The Cybersecurity and Infrastructure Security Agency (CISA) issued Emergency Directive (ED) 21-04 today to mitigate a Microsoft Windows print spooler service vulnerability CVE-2021-34527 being actively exploited. Federal civilian agencies are required to immediately disable the print spooler service on Microsoft Active Directory Domain Controllers, apply the Microsoft July 2021 cumulative updates, and make additional configuration changes to all Microsoft Windows servers and workstations within one week.
Exploitation of the vulnerability allows an attacker to remotely execute code with system level privileges, enabling a threat actor to quickly compromise the entire identity infrastructure of a targeted organization.
The emergency directive is in response to validated active exploitations. CISA is concerned that exploitation of this vulnerability may lead to full system compromise of affected agency networks if left unmitigated.

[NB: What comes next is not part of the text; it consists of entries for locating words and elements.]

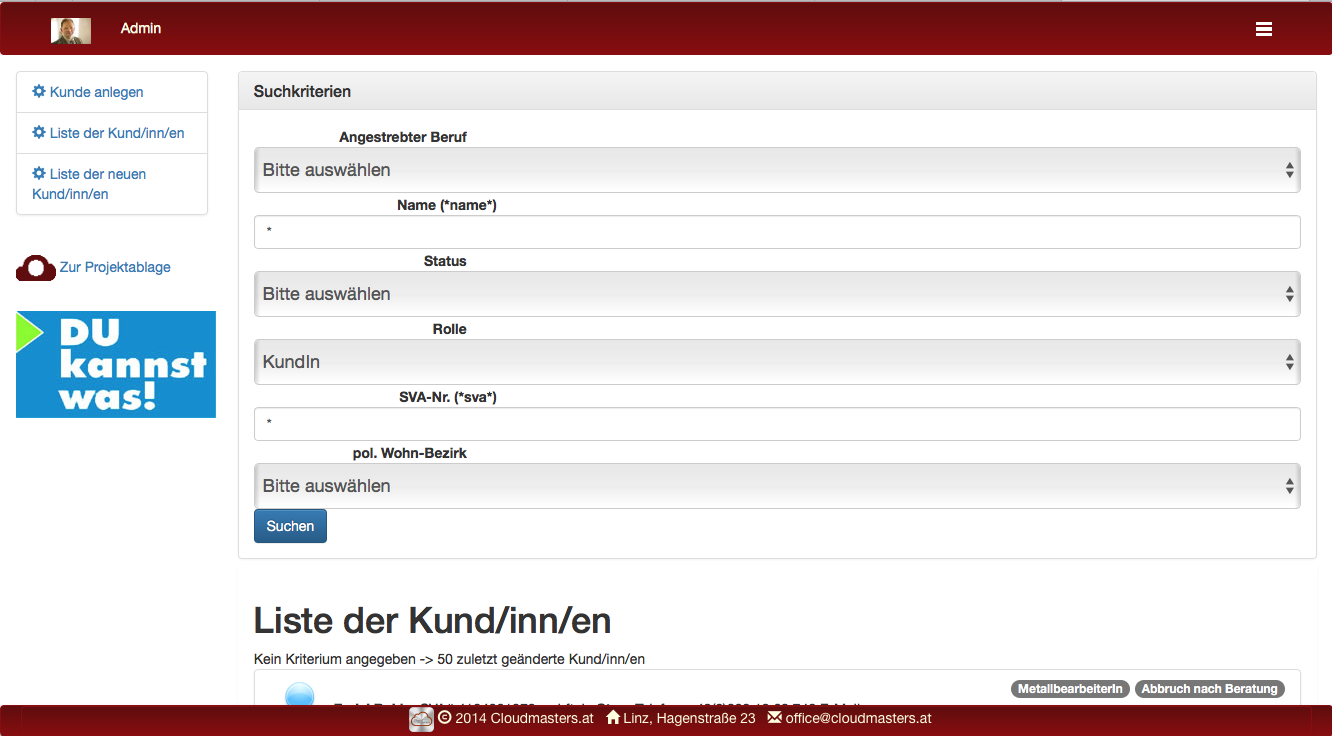Expand the Status dropdown

click(x=776, y=294)
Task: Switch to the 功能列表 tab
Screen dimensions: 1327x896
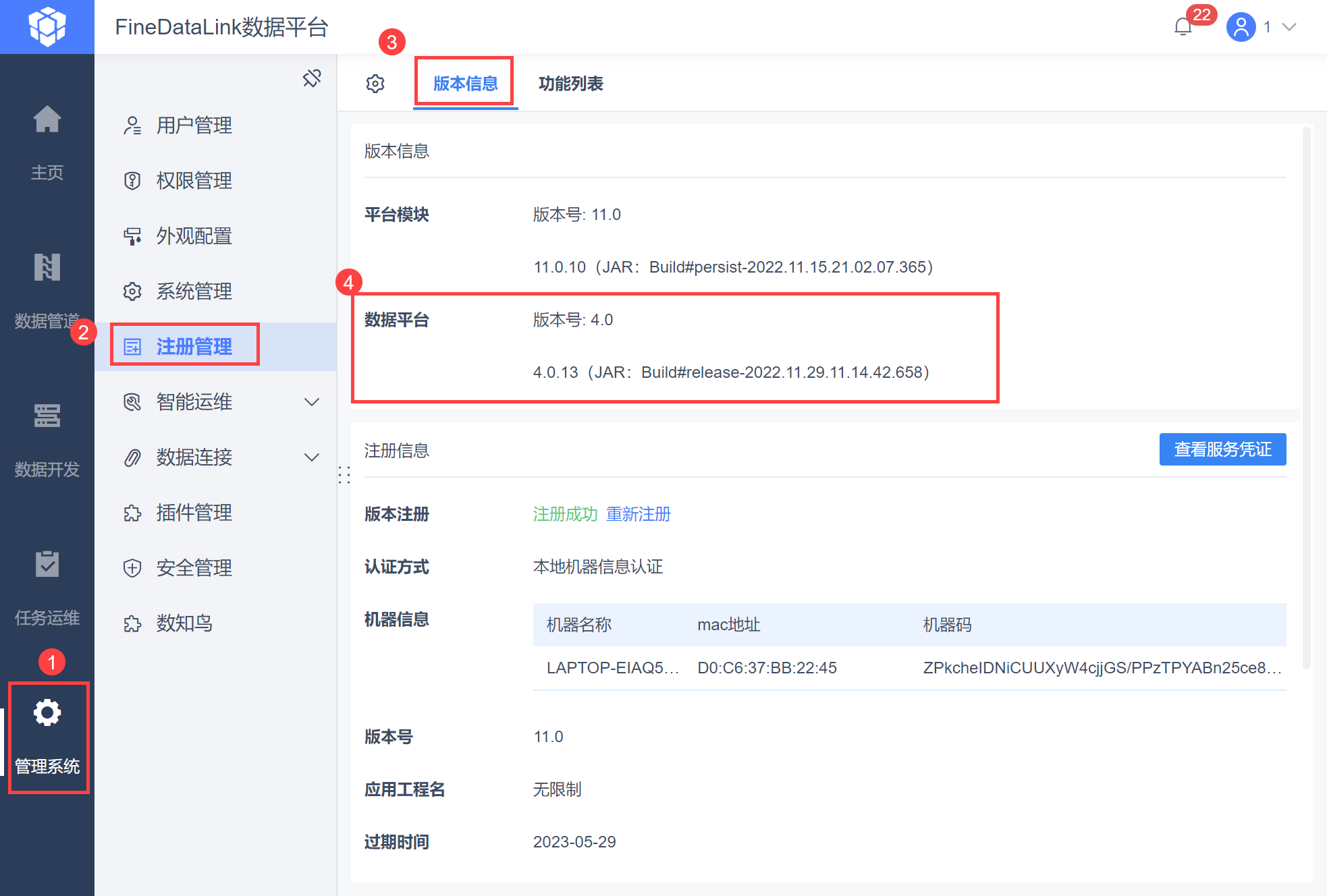Action: click(570, 84)
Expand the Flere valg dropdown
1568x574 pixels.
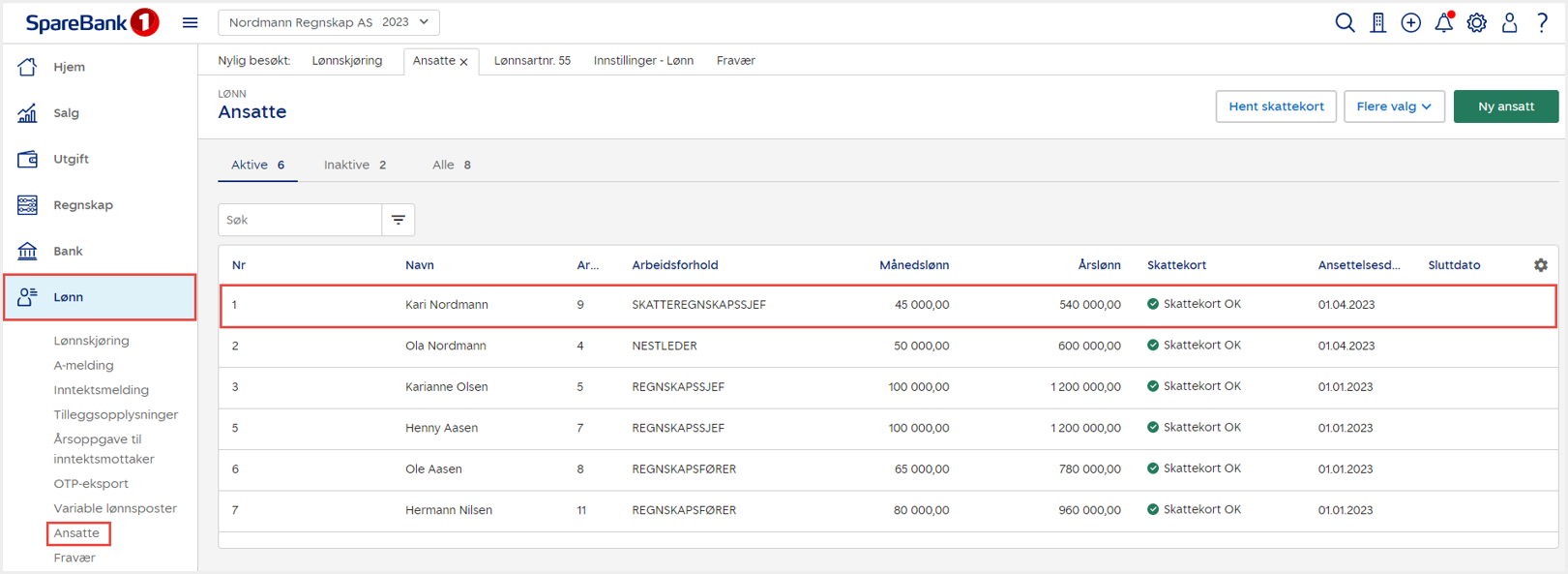1394,106
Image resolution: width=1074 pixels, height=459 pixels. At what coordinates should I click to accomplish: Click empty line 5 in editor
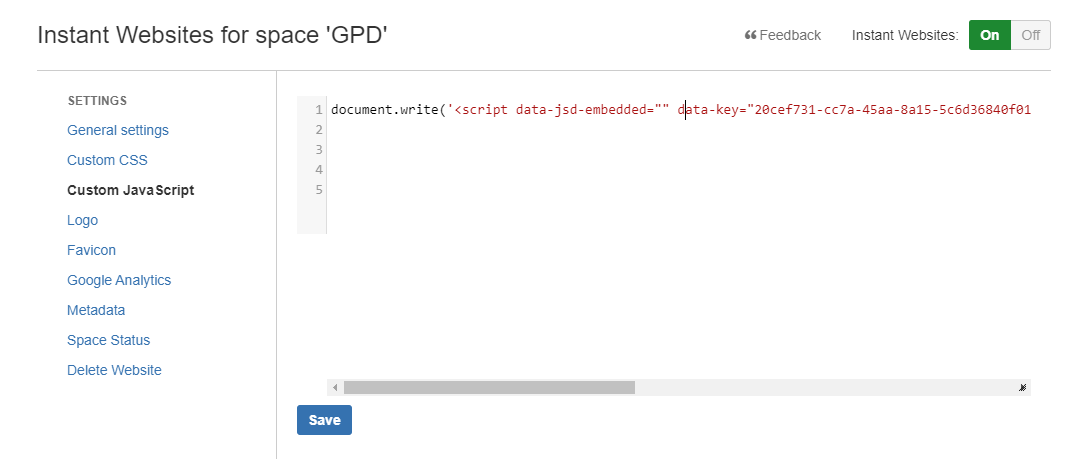pos(680,189)
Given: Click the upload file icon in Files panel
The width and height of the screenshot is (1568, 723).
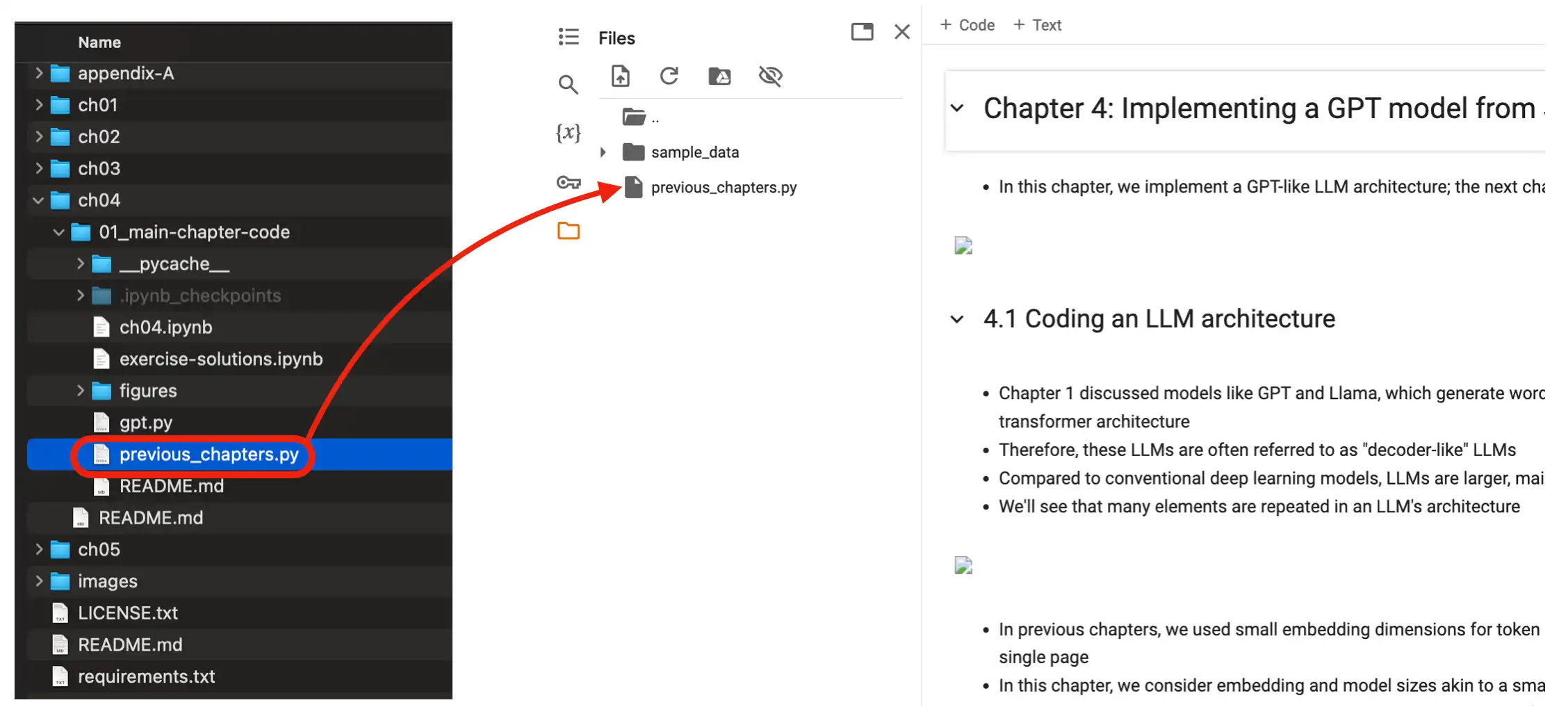Looking at the screenshot, I should 620,76.
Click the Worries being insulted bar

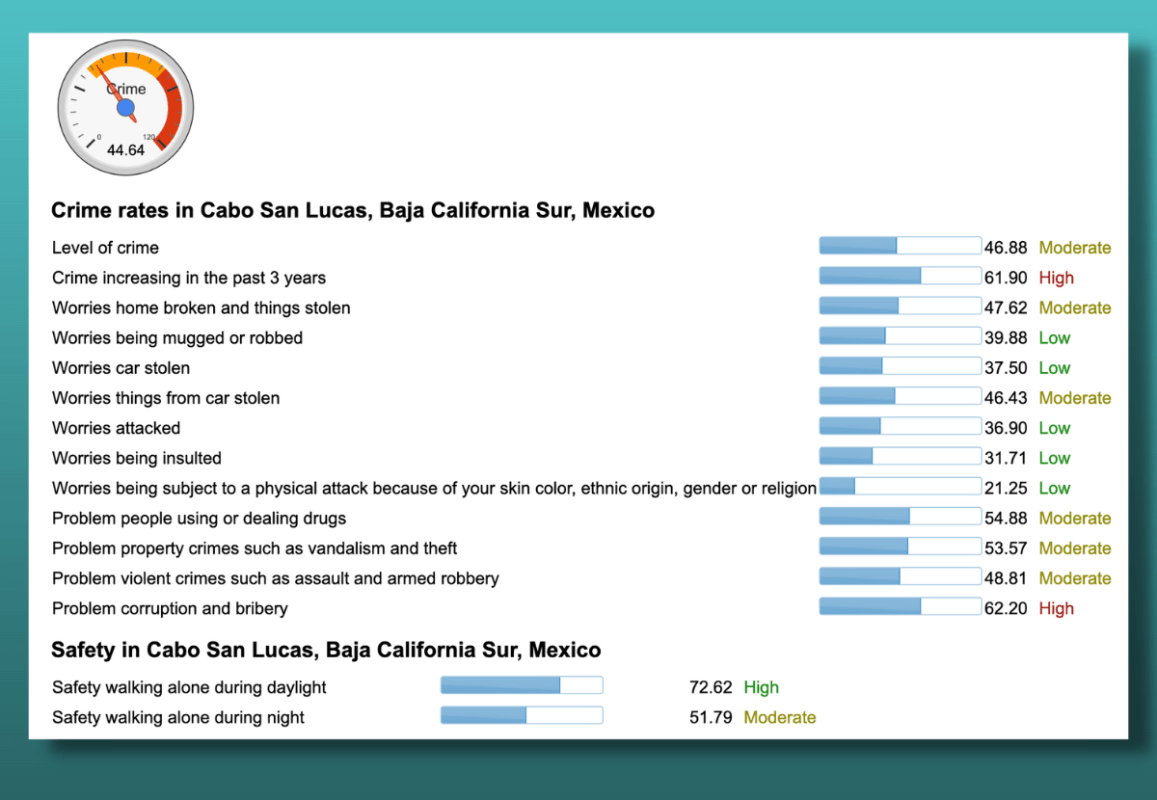(x=900, y=456)
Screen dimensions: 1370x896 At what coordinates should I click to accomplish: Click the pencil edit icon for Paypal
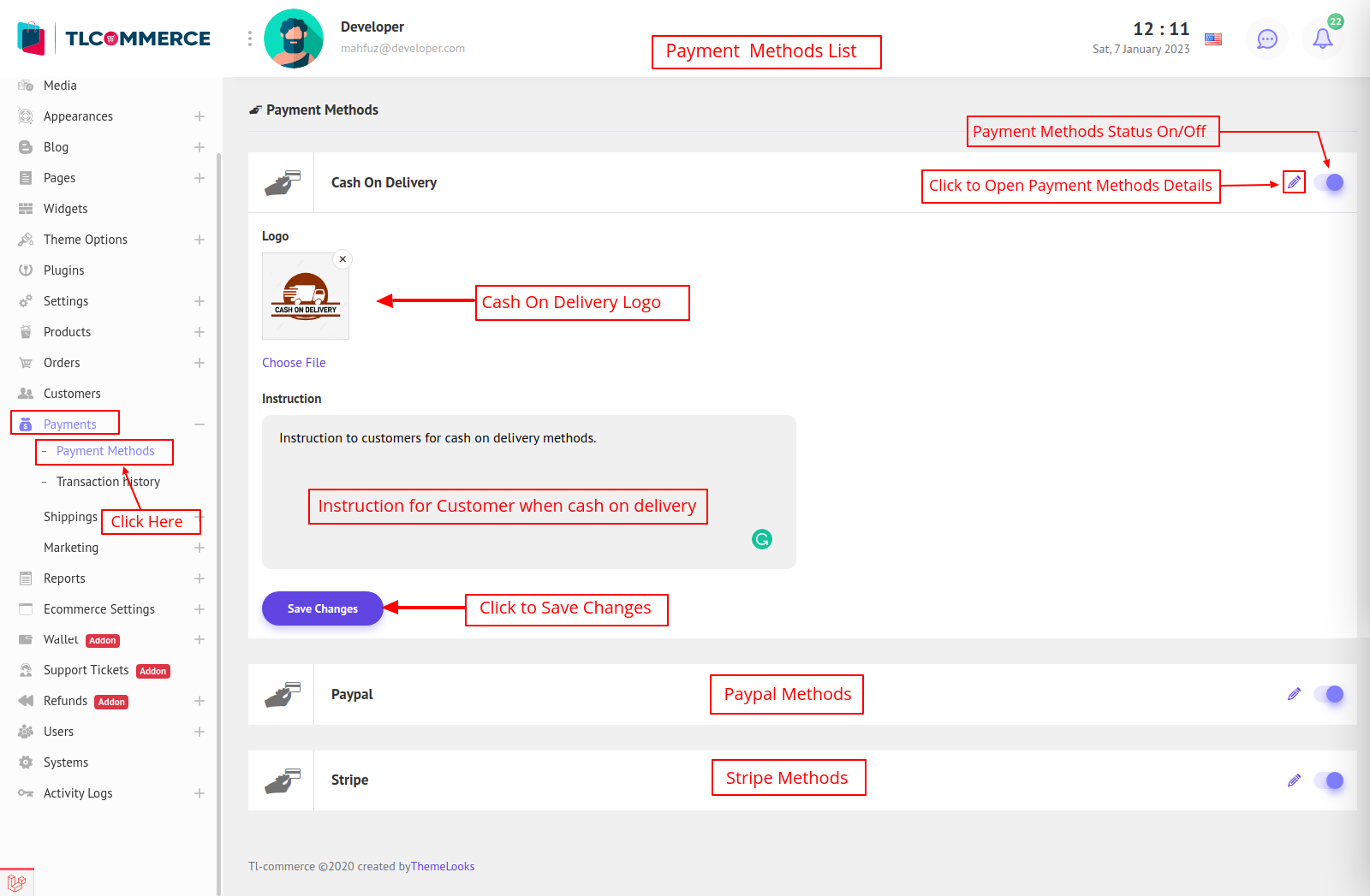(1294, 694)
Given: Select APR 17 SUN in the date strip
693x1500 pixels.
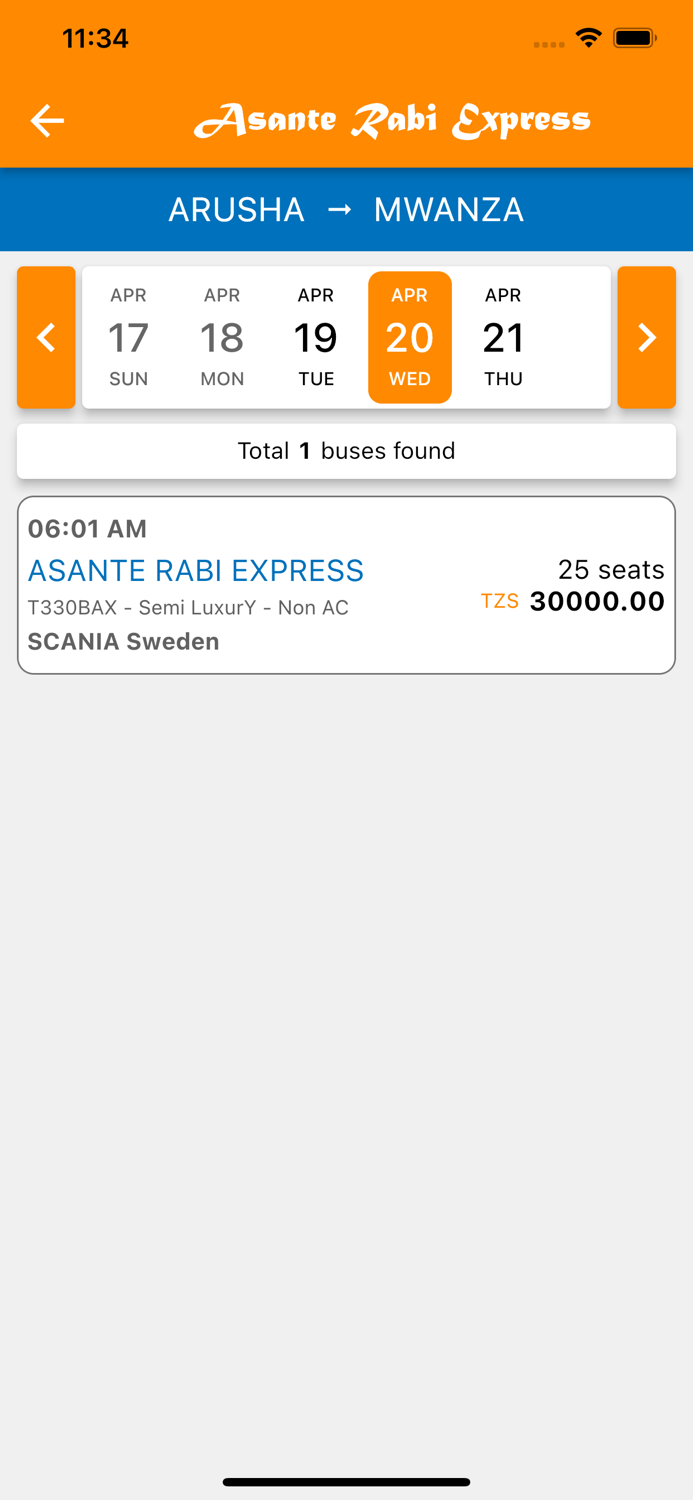Looking at the screenshot, I should pyautogui.click(x=128, y=337).
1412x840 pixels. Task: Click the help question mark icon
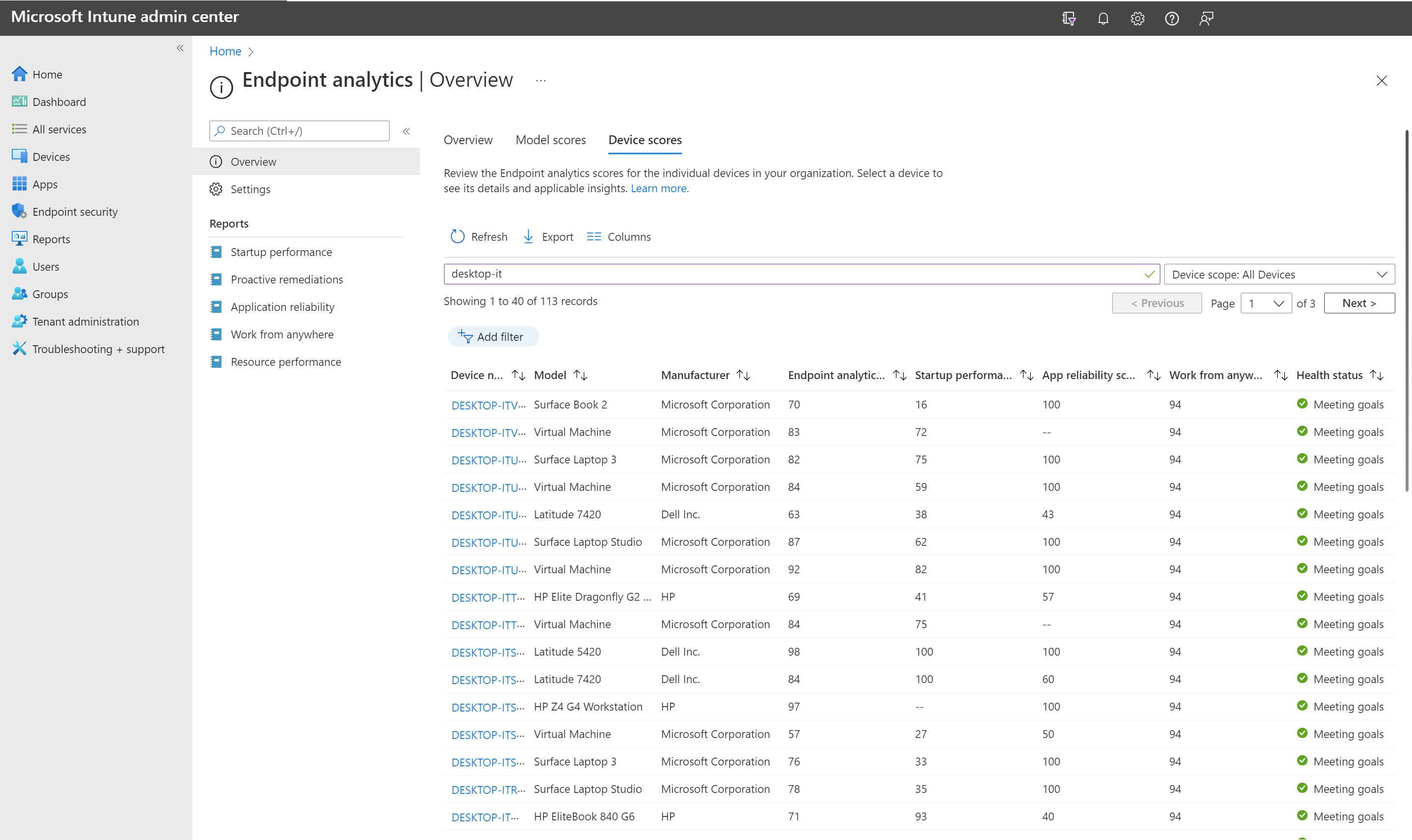pyautogui.click(x=1172, y=19)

“Since this exploitation was identified, CISA has been engaged with Microsoft and federal civilian agencies to assess potential risk to federal agencies and critical infrastructure,” said Eric Goldstein, Executive Assistant Director for Cybersecurity, CISA. “CISA’s mission is to protect the nation against cybersecurity threats, and this directive reflects our determination to require emergency action for exploitations that pose an unacceptable risk to the federal civilian enterprise. We will continue to actively monitor exploitation of this vulnerability and provide additional guidance, as appropriate.”
Although only directed to federal agencies, CISA encourages public and private sector organizations to review our directive and consider similar steps to mitigate this vulnerability and avoid being exploited by malicious cyber actors.